После присуждения Бертрану Расселу Нобелевской премии по литературе в 1950 г. младший ассистент Философского факультета в Белграде Драган Еремич немедленно отреагировал в «Университетском вестнике» статьей, где тот был назван «либеральным буржуем» и «философом империализма», не обогатившим человеческое сознание новым направлением философии, так как его учение - лишь направление буржуазной философии неореализма (023, с. 92). Математическую логику автор вслед за своим учителем Д. Недельковичем, позаимствовавшим этот термин от Л. Кутира, назвал «логистикой» и, не будучи специалистом в ней, критиковал ее, ссылаясь на французскую школу и классиков марксизма-ленинизма, также не разбиравшихся в данной дисциплине. Однако в статье впервые в Сербии был дан биографический очерк Б. Рассела и упомянуты практически все пионеры аналитической философии, в том числе представители Венского, Берлинского и Варшавского кружков (023, с. 92-93).

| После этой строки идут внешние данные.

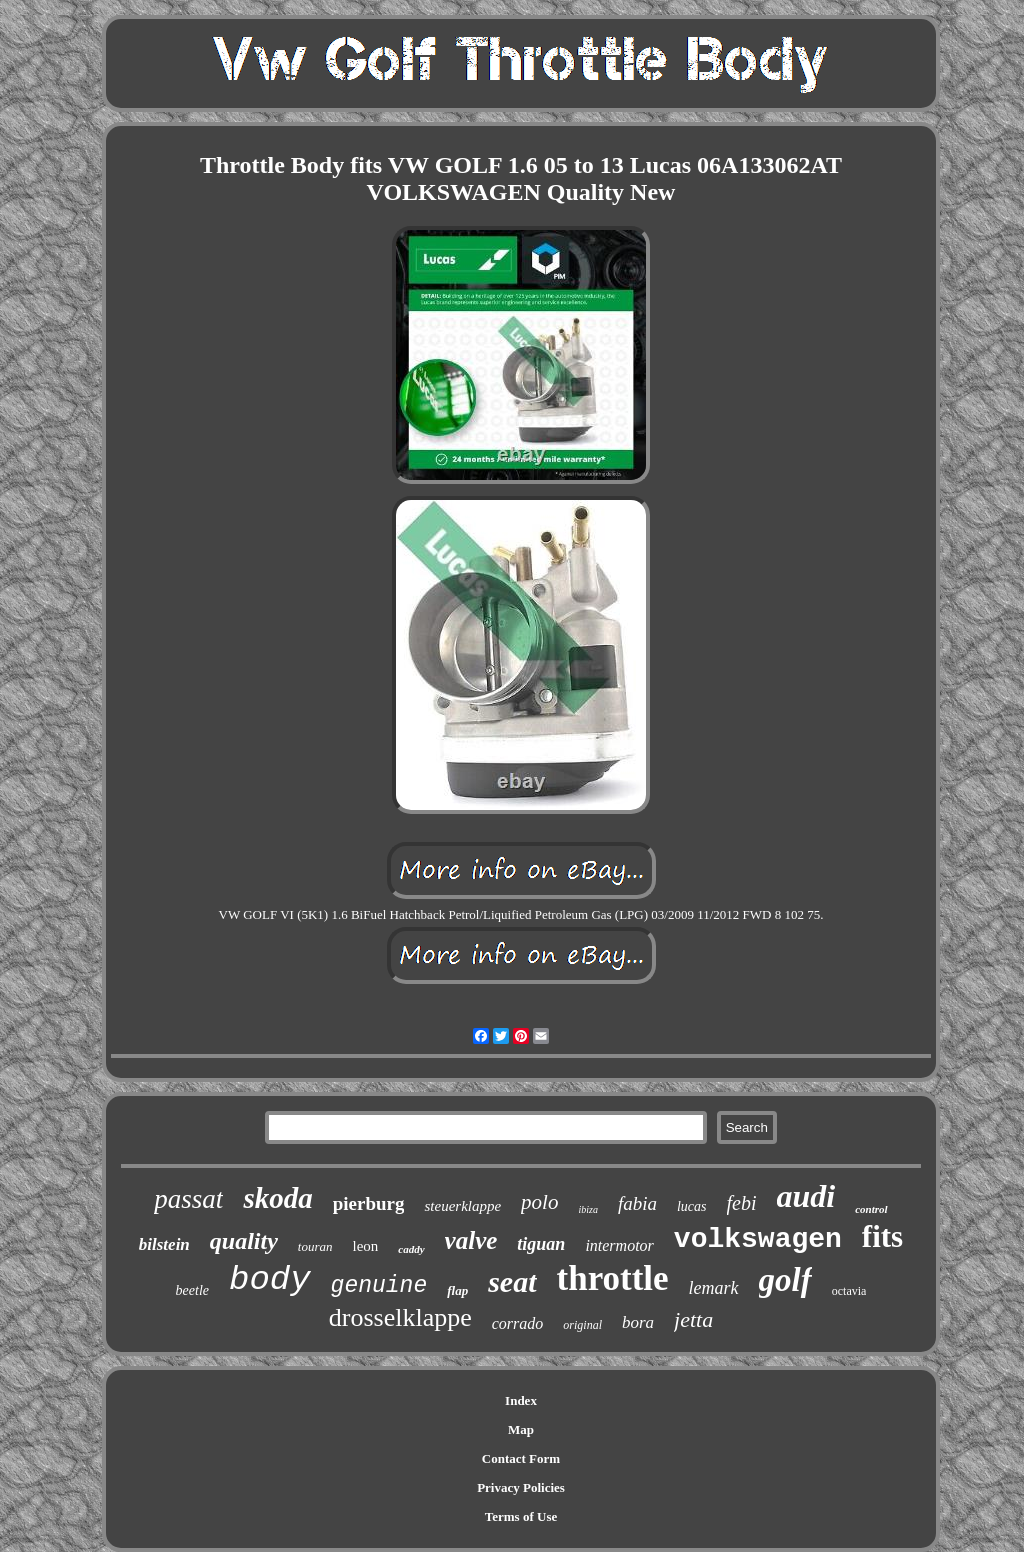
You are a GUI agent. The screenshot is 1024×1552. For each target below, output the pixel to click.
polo (539, 1202)
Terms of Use (521, 1516)
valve (471, 1240)
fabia (637, 1203)
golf (785, 1280)
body (270, 1280)
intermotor (619, 1245)
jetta (693, 1319)
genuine (379, 1286)
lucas (692, 1206)
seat (512, 1281)
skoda (277, 1198)
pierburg (369, 1203)
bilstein (164, 1244)
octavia (849, 1291)
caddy (411, 1249)
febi (742, 1203)
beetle (192, 1290)
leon (366, 1246)
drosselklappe (400, 1317)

Вскоре после статьи, в декабре того же года Д. Еремич завершил и обширный очерк «Философия Бертрана Рассела», опубликованный из-за отсутствия в Сербии философского журнала в печатном органе Комитета Народной молодежи Философского факультета «Наше слово» и предоставивший довольно полную информацию о жизни и взглядах выдающегося философа, прежде всего в области математической логики, отметив позитивное значение метода логического анализа, дедукции и верификации, как и теории отражения, хотя и противопоставил формальную логику диалектической, используя аргументацию Л. Бреншвика и А. Пуанкаре. Однако Еремич считал логический анализ применимым для решения философских проблем. В ленинском духе назвав логику «специфичным манером» в «средней линии философии» - ново-реализма, автор рассматривал учение Рассела как обновление схоластического реализма, нейтральный монизм как облик субъективного идеализма, а «логический атомизм» - как средство для преодоления трудностей субъективного идеализма.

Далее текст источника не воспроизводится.